Constructing BERT Models: How Team Dynamics and Focus Shape AI Model Impact

The rapid evolution of AI technologies, exemplified by BERT-family models, has transformed scientific research, yet little is known about their production and recognition dynamics in the scientific system. This study investigates the development and impact of BERT-family models, focusing on team size, topic specialization, and citation patterns behind the models. Using a dataset of 4,208 BERT-related papers from the Papers with Code (PWC) dataset, we analyze how the BERT-family models evolve across methodological generations and how the newness of models is correlated with their production and recognition. Our findings reveal that newer BERT models are developed by larger, more experienced, and institutionally diverse teams, reflecting the increasing complexity of AI research. Additionally, these models exhibit greater topical specialization, targeting niche applications, which aligns with broader trends in scientific specialization. However, newer models receive fewer citations, particularly over the long term, suggesting a “first-mover advantage,” where early models like BERT garner disproportionate recognition. These insights highlight the need for equitable evaluation frameworks that value both foundational and incremental innovations. This study underscores the evolving interplay between collaboration, specialization, and recognition in AI research.

💡 Research Summary

This paper investigates the production and recognition dynamics of the BERT family of language models, focusing on how team composition, topical specialization, and citation impact evolve across methodological generations. Using a combined dataset from Papers with Code (PWC) and OpenAlex, the authors identified 4,208 papers that genuinely discuss BERT‑related models. To ensure relevance, they fine‑tuned a BERT‑base‑uncased classifier on PWC abstracts and validated it against a human‑labeled set, achieving 0.97 accuracy and 0.95 F1‑score.

Methodologically, the study introduces a “generation score” that captures a model’s position in the knowledge flow network rather than simply its publication year. Citation links among BERT‑related concepts (e.g., BERT → BioBERT) form a directed graph; a graph‑hierarchy algorithm assigns each concept a generation level, and a paper’s generation score is the average of the concepts appearing in its abstract. This metric allows the authors to disentangle chronological effects from intellectual dependency effects.

Three research questions guide the analysis: (1) Do newer BERT models require larger, more diverse teams? (2) Are newer models more topically narrow? (3) Do newer models receive comparable citation recognition? Corresponding hypotheses (including sub‑hypotheses on author count and institutional diversity) are tested using multivariate regressions. Dependent variables are grouped into (a) research inputs (author count, average career age, prior citations, institution count, institutional productivity, Herfindahl‑based dispersion, country count, international dispersion), (b) conceptual breadth (number of OpenAlex concepts attached to a paper), and (c) impact (citations accrued in the first, second, and third year after publication). Control variables include venue type (conference vs. journal), core‑source status, impact factor, industrial affiliation, authors’ prior BERT publications, field fixed effects (19 Level‑0 domains), and year fixed effects. Count outcomes are modeled with negative binomial regression; continuous outcomes (e.g., average career age) use OLS.

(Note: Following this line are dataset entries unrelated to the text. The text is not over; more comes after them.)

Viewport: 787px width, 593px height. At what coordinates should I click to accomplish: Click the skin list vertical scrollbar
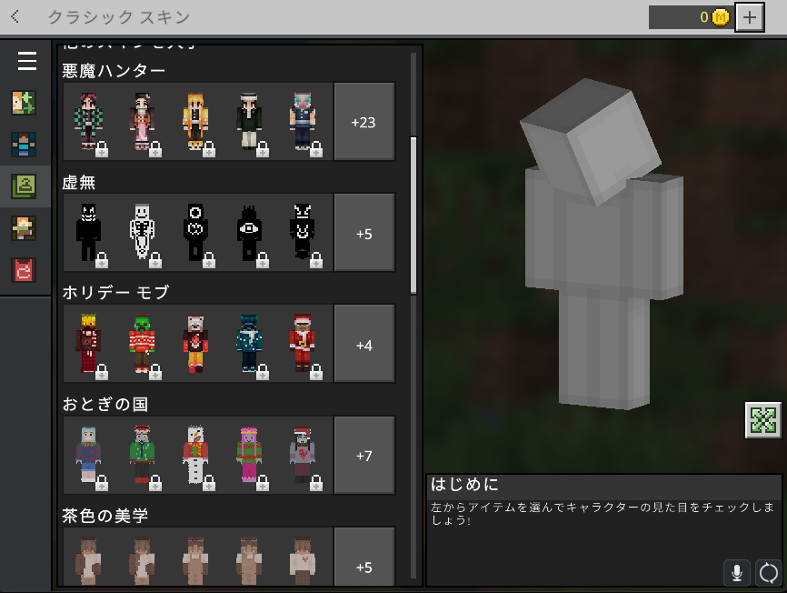click(x=413, y=214)
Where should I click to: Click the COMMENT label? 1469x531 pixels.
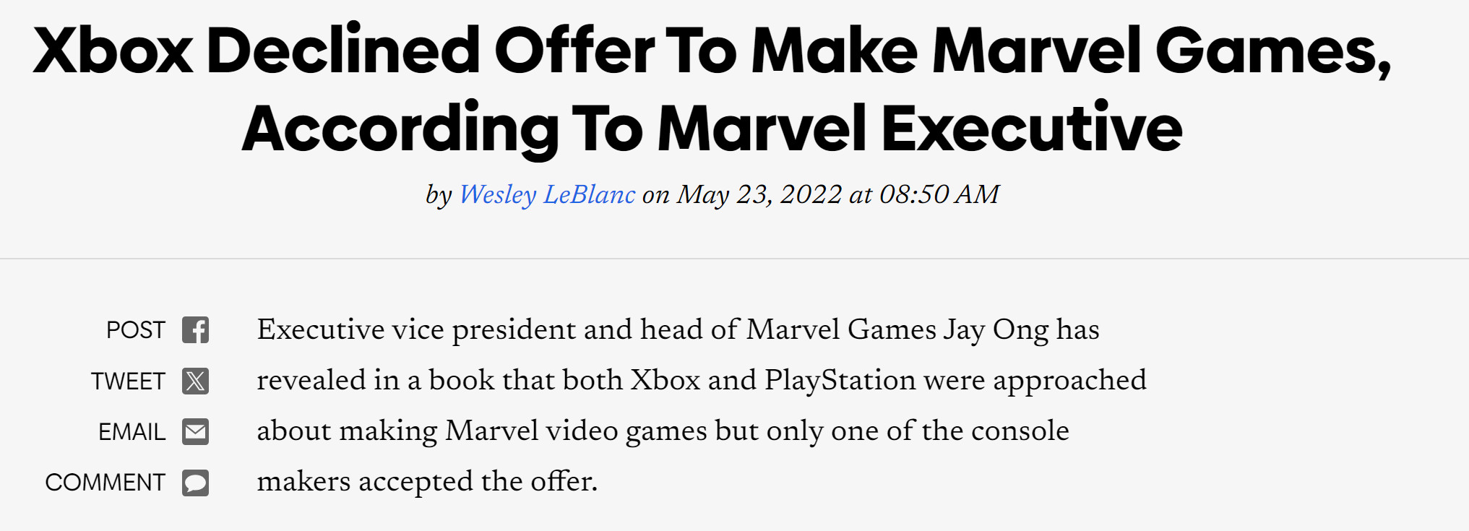(x=105, y=483)
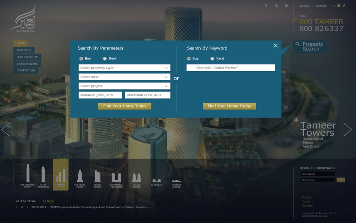Click the RSS feed icon
Screen dimensions: 356x223
[286, 6]
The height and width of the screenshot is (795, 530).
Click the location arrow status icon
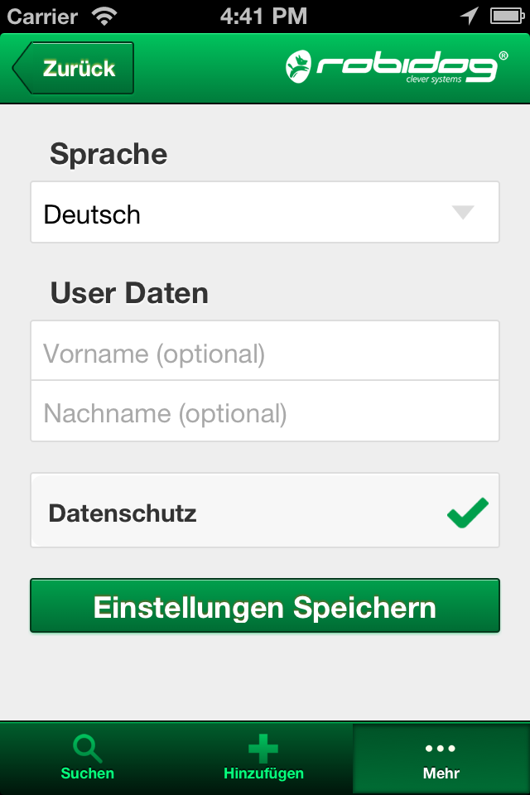click(x=470, y=16)
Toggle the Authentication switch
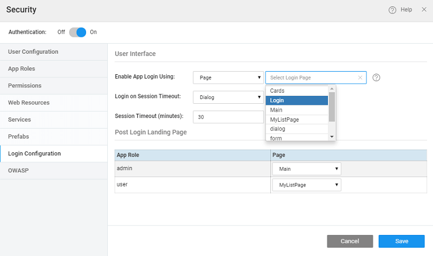 [77, 32]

Key findings support all three hypotheses. Papers introducing newer BERT variants involve significantly larger teams: author counts rise by roughly 30 % on average, and the number of distinct institutions shows a comparable increase. The average career age of contributors is 2–3 years higher, and authors bring more cumulative citations, indicating greater experience and expertise. In terms of topical scope, newer models are associated with about 15 % fewer OpenAlex concepts, reflecting a trend toward domain‑specific specialization (e.g., BioBERT, FinBERT). Citation analysis reveals a consistent disadvantage for newer models: one‑year citations are about 20 % lower, two‑year citations about 30 % lower, and three‑year citations roughly 35 % lower than those of the original BERT. This pattern confirms a “first‑mover advantage” where foundational models retain disproportionate scholarly attention over time. Additional observations note that papers with industrial affiliations tend to receive fewer citations, while publications in core conferences or high‑impact journals garner more citations, aligning with established bibliometric patterns.

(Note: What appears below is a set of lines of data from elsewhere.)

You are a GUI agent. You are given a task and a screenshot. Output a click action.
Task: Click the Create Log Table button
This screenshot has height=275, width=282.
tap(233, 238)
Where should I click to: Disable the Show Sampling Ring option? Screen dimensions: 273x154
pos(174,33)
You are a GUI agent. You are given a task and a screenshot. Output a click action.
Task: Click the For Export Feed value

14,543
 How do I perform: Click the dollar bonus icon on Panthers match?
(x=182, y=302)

The authors conclude that AI research is becoming increasingly collaborative, resource‑intensive, and specialized, yet the scholarly reward system remains skewed toward early, groundbreaking models. They argue for more equitable evaluation frameworks that recognize both foundational contributions and incremental, domain‑specific innovations. Limitations include the focus on BERT‑related literature (potentially missing broader AI trends) and reliance on citation counts as the sole impact metric; future work should incorporate alternative impact indicators such as code reuse, industry adoption, and social media attention, as well as extend the analysis to other model families (e.g., GPT, T5) for comparative insight.